=== RECORDS FOR THIS TASK ===
________________
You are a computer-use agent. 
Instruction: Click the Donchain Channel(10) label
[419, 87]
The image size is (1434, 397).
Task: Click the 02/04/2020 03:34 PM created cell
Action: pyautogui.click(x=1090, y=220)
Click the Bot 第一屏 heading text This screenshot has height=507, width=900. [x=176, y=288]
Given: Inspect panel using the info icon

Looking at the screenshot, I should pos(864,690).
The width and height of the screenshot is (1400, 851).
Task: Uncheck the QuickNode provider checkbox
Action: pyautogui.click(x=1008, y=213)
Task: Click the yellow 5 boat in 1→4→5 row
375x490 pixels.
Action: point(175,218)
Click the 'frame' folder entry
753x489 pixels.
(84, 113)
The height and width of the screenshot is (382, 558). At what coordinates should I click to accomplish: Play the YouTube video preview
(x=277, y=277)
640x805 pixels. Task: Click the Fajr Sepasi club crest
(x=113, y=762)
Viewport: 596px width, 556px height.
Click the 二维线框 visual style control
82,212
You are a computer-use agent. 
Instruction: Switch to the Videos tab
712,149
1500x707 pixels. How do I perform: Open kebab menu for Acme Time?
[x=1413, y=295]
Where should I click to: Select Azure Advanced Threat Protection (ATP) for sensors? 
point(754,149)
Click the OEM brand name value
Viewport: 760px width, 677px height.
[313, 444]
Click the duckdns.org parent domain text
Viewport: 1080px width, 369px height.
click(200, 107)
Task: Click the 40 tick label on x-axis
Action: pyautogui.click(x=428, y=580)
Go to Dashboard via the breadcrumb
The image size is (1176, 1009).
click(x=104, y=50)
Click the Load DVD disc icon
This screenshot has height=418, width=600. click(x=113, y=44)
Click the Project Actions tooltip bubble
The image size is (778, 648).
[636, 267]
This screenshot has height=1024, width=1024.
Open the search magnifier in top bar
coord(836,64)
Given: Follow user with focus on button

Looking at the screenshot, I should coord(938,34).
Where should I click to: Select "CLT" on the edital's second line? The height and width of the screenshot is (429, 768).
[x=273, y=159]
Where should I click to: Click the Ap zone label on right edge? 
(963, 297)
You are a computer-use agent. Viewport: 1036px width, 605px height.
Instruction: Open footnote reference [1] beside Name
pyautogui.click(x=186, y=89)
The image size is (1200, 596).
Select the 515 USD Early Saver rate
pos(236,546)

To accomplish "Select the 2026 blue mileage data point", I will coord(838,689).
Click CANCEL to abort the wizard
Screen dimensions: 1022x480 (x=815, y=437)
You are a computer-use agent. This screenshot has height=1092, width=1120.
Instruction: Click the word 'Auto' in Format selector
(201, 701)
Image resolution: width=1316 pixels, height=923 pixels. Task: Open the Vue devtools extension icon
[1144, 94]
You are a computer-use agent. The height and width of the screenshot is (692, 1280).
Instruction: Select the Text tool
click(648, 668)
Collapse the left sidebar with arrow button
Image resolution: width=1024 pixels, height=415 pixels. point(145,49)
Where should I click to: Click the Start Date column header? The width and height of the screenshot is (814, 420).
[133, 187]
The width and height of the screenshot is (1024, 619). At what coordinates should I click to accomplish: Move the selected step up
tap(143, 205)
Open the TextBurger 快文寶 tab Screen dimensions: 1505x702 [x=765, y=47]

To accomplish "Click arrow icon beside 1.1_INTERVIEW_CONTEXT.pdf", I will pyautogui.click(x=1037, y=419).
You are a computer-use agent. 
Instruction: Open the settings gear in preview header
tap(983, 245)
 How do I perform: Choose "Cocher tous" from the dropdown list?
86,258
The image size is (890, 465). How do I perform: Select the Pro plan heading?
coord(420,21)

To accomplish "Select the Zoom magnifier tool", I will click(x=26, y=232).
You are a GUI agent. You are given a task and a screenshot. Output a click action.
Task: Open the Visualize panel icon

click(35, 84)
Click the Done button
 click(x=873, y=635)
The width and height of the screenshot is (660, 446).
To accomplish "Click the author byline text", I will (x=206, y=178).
________________
=== WHAT IS BEING ASKED ===
Exactly as shown, output all of the material above.

=== WRITTEN RESPONSE ===
You are a computer-use agent. 
Instruction: Click the Donchain Channel(10) label
[419, 87]
The image size is (1434, 397).
Task: Click the 02/04/2020 03:34 PM created cell
Action: pyautogui.click(x=1090, y=220)
Click the Bot 第一屏 heading text This screenshot has height=507, width=900. [x=176, y=288]
Given: Inspect panel using the info icon

Looking at the screenshot, I should pos(864,690).
The width and height of the screenshot is (1400, 851).
Task: Uncheck the QuickNode provider checkbox
Action: pyautogui.click(x=1008, y=213)
Task: Click the yellow 5 boat in 1→4→5 row
375x490 pixels.
Action: point(175,218)
Click the 'frame' folder entry
753x489 pixels.
(84, 113)
The height and width of the screenshot is (382, 558). At what coordinates should I click to accomplish: Play the YouTube video preview
(x=277, y=277)
640x805 pixels. Task: Click the Fajr Sepasi club crest
(x=113, y=762)
Viewport: 596px width, 556px height.
Click the 二维线框 visual style control
82,212
You are a computer-use agent. 
Instruction: Switch to the Videos tab
712,149
1500x707 pixels. How do I perform: Open kebab menu for Acme Time?
[x=1413, y=295]
Where should I click to: Select Azure Advanced Threat Protection (ATP) for sensors? 
point(754,149)
Click the OEM brand name value
Viewport: 760px width, 677px height.
[313, 444]
Click the duckdns.org parent domain text
Viewport: 1080px width, 369px height.
click(200, 107)
Task: Click the 40 tick label on x-axis
Action: pyautogui.click(x=428, y=580)
Go to Dashboard via the breadcrumb
The image size is (1176, 1009).
click(x=104, y=50)
Click the Load DVD disc icon
This screenshot has height=418, width=600. click(x=113, y=44)
Click the Project Actions tooltip bubble
The image size is (778, 648).
[636, 267]
This screenshot has height=1024, width=1024.
Open the search magnifier in top bar
coord(836,64)
Given: Follow user with focus on button

Looking at the screenshot, I should coord(938,34).
Where should I click to: Select "CLT" on the edital's second line? The height and width of the screenshot is (429, 768).
[x=273, y=159]
Where should I click to: Click the Ap zone label on right edge? 
(963, 297)
You are a computer-use agent. Viewport: 1036px width, 605px height.
Instruction: Open footnote reference [1] beside Name
pyautogui.click(x=186, y=89)
The image size is (1200, 596).
Select the 515 USD Early Saver rate
pos(236,546)

To accomplish "Select the 2026 blue mileage data point", I will coord(838,689).
Click CANCEL to abort the wizard
Screen dimensions: 1022x480 (x=815, y=437)
You are a computer-use agent. This screenshot has height=1092, width=1120.
Instruction: Click the word 'Auto' in Format selector
(201, 701)
Image resolution: width=1316 pixels, height=923 pixels. Task: Open the Vue devtools extension icon
[1144, 94]
You are a computer-use agent. The height and width of the screenshot is (692, 1280).
Instruction: Select the Text tool
click(648, 668)
Collapse the left sidebar with arrow button
Image resolution: width=1024 pixels, height=415 pixels. point(145,49)
Where should I click to: Click the Start Date column header? The width and height of the screenshot is (814, 420).
[133, 187]
The width and height of the screenshot is (1024, 619). At what coordinates should I click to accomplish: Move the selected step up
tap(143, 205)
Open the TextBurger 快文寶 tab Screen dimensions: 1505x702 [x=765, y=47]

To accomplish "Click arrow icon beside 1.1_INTERVIEW_CONTEXT.pdf", I will pyautogui.click(x=1037, y=419).
You are a computer-use agent. 
Instruction: Open the settings gear in preview header
tap(983, 245)
 How do I perform: Choose "Cocher tous" from the dropdown list?
86,258
The image size is (890, 465). How do I perform: Select the Pro plan heading?
coord(420,21)

To accomplish "Select the Zoom magnifier tool", I will click(x=26, y=232).
You are a GUI agent. You are given a task and a screenshot. Output a click action.
Task: Open the Visualize panel icon

click(35, 84)
Click the Done button
 click(x=873, y=635)
The width and height of the screenshot is (660, 446).
To accomplish "Click the author byline text", I will (x=206, y=178).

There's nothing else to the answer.